Tuesday, January 4, 2011

Milk no sugar

Mostly when I read mainstream fashion magazines I'm pointedly ignoring the text and poring over the pictures. Even with this level of sifting I find it hard to avoid references to tea dresses.

Before every fashion writer started banging on about tea dresses I had a very fixed idea of what they were: light vaporous dresses in gelato shades and floral prints, trimmed with wisps of lace and smelling faintly of violets.  Julia Ryder wore them in Brideshead Revisited, the Mitford sisters would have had dozens between them. You can wear them with hats and gloves, or bare feet and uncombed hair, and either way look enchanting.

Now it seems any kind of dress made from any old fabric in any variation of a floral or even abstract print is a tea dress.  Certainly this is what I am learning from the magazines.

This is my tea dress. It's second hand and the shape and details suggest it dates back to the late seventies (it has draw string shoulders and tiers). I gave an obliging young man thirty dollars for it at the Surry Hills Market five years ago.

It's made by Simona Couture, a division of an Australian label. I understand the dress would be made from a pattern but to the specific measurements of the buyer. The fabric is marked as Swiss cotton and the colour can't help but improve your mood.

Regrettably no one ever invites me for tea but my tea dress still gets lots of outings every Summer. This year I wore it for Christmas dinner, with neither gloves nor bare feet but a vintage Gucci belt:

If you have a tea dress or a tea dress anecdote, or a view to what actually constitutes a tea dress, I'd be very interested to know.


  1. That's a gorgeous dress.

    I'd invite you over for tea, buddy.

  2. I adore that print.

    I thought tea dresses referred to the length? As in "tea-length," which back in the olden days used to mean midcalf. It was a term used to describe, say, bridal gowns that weren't floor length. It was a way to distinguish "afternoon" dresses from evening dresses, back in the even more olden days--you'd wear the dress to tea, but not to dinner.

  3. I don't know about inviting you to "tea"... that's not really the thing here. How about Sunday brunch with mimosas?

  4. Shybiker, I'd be there in my yellow dress with an armful of cakes in a flash!

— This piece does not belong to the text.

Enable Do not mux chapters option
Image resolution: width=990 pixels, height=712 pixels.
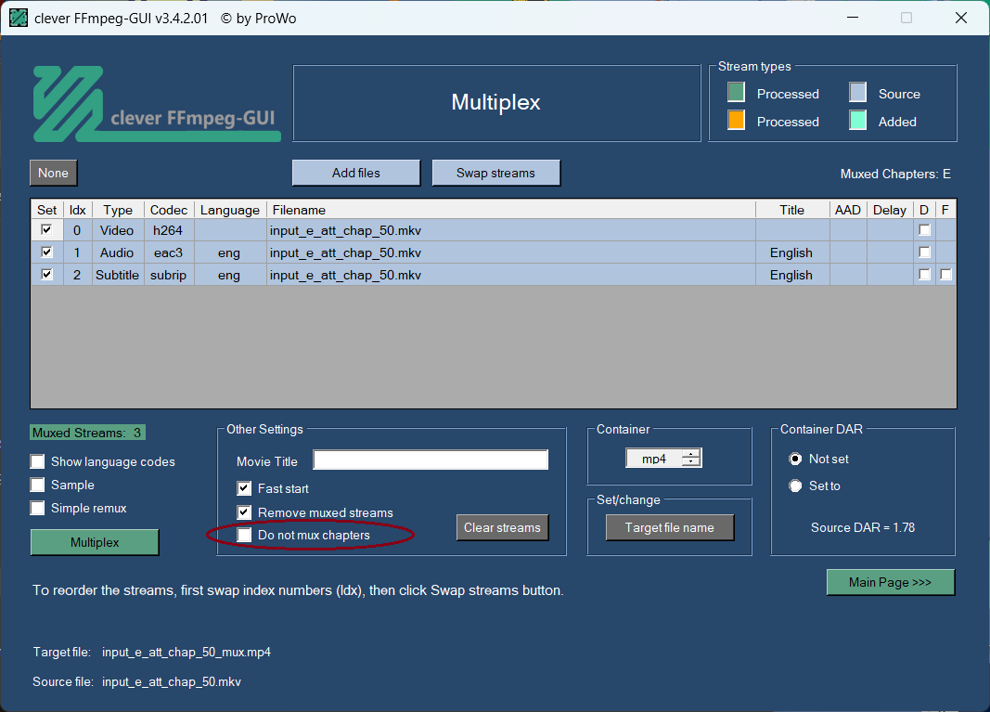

    Charlotte, I don't know the origin or dates of the usage, but your explanation sounds absolutely right. It would make sense that the tea dress wold be less formal - a day dress, as it were, and worn for light refreshments rather than a sit down meal (which of course you'd have at night). I do know that I'd love to live in a time wear I could wear different dresses for different parts of the days. Well, I would sometimes.

    Lawyerdoll, I'll bring the champagne!